Jeremy Rose, MD, remembers what 7 p.m. in April once sounded like in New York: city residents rushing to fire escapes and balconies with pots and pans, clapping and cheering on front-line healthcare workers as they ended their shifts.
The celebrations have subsided, in New York and elsewhere, although the risks healthcare workers face have not. In an op-ed for The Washington Post, Dr. Rose says there's another way for Americans to show appreciation right now: wear a mask.
"The cheering has stopped. But that does not mean the risk to us has abated. Far from it. The lockdowns have eased, and yet in much of the country the numbers have surged, and more of us are dying," writes Dr. Rose.
He notes that the Kaiser Family Foundation, in a project with The Guardian, is publishing obituaries of healthcare workers who have died of COVID-19. "They're up to 782, a startlingly high figure that most likely underestimates a terrible reality."

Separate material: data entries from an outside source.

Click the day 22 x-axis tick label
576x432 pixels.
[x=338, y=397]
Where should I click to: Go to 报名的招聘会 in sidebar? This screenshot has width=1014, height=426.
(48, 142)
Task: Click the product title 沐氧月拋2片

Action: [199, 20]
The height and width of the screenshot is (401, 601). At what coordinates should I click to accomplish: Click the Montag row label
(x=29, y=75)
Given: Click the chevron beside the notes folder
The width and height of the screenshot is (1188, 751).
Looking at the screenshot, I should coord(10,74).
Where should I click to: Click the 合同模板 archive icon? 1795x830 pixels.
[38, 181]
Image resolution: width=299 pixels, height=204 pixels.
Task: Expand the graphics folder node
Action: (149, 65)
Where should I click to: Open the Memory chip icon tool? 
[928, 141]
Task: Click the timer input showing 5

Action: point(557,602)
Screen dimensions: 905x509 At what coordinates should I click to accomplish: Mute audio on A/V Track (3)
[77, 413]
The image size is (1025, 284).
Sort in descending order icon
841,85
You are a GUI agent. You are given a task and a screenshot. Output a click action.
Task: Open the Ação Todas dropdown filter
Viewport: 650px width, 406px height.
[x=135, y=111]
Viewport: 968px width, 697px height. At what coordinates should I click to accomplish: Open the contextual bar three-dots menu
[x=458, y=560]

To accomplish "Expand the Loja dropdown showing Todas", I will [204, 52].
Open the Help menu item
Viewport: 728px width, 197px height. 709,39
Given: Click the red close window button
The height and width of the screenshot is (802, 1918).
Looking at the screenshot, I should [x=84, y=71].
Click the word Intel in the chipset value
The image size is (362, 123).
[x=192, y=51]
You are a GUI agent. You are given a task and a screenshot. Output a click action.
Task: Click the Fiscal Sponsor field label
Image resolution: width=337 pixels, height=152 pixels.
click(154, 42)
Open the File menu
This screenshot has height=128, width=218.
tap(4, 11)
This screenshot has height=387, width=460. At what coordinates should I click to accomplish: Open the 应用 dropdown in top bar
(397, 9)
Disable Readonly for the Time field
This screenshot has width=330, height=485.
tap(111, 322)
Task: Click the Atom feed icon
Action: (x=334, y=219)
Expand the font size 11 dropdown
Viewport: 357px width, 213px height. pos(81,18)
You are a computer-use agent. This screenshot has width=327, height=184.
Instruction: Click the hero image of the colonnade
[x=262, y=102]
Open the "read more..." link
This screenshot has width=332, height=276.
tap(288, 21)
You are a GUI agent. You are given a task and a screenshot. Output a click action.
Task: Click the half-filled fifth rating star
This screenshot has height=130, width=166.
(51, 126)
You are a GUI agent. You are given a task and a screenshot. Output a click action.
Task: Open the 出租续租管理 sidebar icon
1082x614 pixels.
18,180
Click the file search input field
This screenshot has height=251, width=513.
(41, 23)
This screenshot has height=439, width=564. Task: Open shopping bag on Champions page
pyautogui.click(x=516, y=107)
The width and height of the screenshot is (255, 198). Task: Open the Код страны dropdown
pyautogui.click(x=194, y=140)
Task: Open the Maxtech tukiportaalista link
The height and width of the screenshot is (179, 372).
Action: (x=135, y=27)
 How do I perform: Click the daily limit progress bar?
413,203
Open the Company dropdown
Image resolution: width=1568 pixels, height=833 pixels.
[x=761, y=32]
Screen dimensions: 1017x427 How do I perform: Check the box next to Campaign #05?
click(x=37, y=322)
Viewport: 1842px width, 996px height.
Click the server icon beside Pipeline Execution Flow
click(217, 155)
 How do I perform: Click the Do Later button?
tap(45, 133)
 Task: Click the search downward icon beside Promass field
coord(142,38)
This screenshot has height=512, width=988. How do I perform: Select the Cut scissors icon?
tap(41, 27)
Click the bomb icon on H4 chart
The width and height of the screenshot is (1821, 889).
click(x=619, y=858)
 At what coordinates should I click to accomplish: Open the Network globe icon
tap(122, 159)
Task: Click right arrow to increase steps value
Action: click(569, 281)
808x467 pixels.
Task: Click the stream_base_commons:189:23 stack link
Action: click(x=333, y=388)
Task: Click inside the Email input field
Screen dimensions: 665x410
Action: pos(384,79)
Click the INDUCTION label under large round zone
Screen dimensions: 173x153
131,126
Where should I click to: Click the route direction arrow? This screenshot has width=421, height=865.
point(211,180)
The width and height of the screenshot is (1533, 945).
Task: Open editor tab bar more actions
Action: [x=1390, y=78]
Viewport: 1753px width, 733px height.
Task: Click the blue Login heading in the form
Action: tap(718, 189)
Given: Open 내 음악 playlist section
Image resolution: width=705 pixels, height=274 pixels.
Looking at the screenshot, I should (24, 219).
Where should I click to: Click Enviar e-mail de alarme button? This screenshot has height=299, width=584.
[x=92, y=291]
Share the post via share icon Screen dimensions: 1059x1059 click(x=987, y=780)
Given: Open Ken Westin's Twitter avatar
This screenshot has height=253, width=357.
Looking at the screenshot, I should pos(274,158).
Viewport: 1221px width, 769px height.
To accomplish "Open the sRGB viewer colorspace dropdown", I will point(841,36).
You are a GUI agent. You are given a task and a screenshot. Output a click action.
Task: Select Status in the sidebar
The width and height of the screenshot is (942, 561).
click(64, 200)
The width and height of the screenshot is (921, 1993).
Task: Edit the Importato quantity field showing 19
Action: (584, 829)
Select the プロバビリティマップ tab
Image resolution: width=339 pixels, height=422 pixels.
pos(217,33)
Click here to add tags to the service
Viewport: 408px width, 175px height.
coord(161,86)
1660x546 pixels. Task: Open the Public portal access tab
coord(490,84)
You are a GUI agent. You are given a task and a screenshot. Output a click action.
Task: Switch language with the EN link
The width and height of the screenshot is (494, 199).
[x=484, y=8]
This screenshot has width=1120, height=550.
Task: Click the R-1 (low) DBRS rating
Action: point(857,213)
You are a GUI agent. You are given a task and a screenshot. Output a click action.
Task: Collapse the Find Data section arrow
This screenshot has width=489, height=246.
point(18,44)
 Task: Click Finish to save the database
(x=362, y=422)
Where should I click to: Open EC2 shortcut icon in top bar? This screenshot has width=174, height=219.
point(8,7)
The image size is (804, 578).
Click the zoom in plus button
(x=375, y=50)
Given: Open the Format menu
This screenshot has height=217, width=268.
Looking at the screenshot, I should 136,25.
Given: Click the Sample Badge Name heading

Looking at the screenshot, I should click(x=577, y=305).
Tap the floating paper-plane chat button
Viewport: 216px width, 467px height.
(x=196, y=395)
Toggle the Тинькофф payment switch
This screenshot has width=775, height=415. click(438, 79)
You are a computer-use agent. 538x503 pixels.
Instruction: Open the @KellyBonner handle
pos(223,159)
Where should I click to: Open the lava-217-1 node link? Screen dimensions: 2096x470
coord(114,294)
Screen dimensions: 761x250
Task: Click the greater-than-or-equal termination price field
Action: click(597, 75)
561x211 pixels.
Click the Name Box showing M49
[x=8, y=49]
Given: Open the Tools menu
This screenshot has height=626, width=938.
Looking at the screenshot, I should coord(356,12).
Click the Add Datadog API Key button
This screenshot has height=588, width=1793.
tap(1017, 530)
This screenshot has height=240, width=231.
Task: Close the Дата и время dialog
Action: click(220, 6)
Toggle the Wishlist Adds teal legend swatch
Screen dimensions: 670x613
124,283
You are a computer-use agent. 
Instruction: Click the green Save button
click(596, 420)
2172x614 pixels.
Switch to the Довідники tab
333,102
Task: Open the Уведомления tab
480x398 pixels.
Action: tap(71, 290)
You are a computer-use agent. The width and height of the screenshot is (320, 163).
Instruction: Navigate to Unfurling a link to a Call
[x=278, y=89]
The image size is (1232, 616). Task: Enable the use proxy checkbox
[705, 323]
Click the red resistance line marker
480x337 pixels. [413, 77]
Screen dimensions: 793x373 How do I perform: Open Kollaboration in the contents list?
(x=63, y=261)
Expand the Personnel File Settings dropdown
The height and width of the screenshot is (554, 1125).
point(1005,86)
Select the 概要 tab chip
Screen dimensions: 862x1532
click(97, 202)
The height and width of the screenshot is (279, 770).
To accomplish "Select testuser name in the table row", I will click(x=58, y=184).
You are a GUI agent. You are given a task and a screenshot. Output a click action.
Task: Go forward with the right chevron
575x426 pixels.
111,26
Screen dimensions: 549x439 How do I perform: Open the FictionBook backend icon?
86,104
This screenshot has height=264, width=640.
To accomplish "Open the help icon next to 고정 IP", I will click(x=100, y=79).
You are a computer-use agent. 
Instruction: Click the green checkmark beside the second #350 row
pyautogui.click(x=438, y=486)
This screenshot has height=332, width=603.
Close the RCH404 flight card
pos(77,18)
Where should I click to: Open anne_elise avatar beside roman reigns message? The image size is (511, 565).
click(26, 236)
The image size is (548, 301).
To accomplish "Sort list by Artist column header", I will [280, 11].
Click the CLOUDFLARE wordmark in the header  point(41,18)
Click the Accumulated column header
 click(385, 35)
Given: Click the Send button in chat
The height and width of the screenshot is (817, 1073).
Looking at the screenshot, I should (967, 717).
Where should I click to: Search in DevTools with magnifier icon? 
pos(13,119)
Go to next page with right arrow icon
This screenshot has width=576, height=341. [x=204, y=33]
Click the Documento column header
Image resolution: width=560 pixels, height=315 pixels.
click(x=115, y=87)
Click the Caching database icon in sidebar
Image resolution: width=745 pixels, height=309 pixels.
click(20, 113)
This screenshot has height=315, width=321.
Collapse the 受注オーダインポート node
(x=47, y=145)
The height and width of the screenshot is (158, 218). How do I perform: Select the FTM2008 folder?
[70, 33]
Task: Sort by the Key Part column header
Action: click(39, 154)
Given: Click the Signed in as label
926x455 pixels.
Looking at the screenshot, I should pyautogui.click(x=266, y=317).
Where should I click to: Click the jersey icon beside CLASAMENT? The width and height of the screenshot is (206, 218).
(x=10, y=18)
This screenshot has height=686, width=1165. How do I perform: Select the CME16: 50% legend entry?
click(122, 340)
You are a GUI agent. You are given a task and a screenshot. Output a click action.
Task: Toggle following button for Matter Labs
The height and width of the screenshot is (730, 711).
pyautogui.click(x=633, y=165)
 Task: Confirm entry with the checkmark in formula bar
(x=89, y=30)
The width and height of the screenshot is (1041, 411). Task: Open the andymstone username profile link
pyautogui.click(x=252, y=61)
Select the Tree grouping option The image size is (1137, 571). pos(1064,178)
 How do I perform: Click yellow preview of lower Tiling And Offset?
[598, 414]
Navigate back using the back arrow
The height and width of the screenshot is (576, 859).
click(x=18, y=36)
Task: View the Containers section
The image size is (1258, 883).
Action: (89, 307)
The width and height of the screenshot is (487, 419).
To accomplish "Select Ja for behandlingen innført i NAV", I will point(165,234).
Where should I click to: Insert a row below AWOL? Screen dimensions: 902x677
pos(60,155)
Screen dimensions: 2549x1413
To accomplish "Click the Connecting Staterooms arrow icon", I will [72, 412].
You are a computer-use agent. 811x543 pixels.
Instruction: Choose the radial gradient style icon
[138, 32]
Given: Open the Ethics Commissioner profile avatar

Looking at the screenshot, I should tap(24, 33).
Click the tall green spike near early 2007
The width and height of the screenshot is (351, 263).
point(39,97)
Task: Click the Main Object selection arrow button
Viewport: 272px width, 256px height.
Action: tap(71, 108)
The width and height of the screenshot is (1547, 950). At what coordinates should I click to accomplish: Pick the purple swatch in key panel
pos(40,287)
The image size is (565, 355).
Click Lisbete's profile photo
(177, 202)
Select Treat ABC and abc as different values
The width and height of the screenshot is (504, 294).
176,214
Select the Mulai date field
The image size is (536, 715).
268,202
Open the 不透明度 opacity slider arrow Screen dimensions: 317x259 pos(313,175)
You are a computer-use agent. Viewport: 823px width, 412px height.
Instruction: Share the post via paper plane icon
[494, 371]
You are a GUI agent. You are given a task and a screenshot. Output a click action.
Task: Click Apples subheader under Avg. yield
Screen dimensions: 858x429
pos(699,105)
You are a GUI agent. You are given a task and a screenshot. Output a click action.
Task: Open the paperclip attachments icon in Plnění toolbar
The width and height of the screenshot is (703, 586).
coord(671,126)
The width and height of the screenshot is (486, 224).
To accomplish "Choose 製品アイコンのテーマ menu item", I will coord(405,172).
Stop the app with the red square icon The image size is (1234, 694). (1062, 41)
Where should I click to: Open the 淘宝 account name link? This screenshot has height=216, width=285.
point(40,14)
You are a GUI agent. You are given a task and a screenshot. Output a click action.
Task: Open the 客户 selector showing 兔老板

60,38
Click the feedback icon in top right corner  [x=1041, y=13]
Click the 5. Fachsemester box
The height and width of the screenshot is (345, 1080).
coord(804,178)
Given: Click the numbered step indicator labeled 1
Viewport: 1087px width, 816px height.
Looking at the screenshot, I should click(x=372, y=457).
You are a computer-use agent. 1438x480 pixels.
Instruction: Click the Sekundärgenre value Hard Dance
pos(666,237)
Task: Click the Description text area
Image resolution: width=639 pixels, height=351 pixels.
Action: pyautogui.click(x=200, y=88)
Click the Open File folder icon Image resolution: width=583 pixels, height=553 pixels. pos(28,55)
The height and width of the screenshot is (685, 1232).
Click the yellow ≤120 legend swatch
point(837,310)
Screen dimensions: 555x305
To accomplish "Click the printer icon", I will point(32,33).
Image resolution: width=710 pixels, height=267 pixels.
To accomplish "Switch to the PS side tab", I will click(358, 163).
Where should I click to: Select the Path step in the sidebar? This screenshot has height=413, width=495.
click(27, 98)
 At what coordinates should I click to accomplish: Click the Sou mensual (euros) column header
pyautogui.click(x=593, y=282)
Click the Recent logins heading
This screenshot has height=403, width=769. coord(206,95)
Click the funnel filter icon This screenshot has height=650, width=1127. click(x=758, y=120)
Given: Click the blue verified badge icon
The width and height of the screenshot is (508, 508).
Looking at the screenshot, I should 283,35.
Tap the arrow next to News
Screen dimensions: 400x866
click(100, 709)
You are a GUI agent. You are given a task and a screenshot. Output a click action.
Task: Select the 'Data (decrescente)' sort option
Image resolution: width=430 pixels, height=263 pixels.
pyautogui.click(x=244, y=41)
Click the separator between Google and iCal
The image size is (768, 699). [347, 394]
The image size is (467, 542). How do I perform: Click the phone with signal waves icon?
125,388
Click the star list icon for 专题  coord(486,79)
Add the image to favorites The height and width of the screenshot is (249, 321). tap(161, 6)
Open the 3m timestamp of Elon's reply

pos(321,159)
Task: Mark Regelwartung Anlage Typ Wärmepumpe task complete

Although cases of COVID-19 are surging in several states, masking is not yet treated as a universal standard for infection prevention. Dr. Rose points to pooled data from The Lancet that shows rates of infection to be almost five times higher for people who did not wear masks. "If you're waiting for evidence that these measures work, you needn't wait any longer."
"Healthcare workers continue to die fighting for all of our lives. We all have to assume some responsibility for slowing the spread of this disease. You don't have to clap. But wear a mask. My life and the lives of my colleagues across the country depend on it," Dr. Rose writes.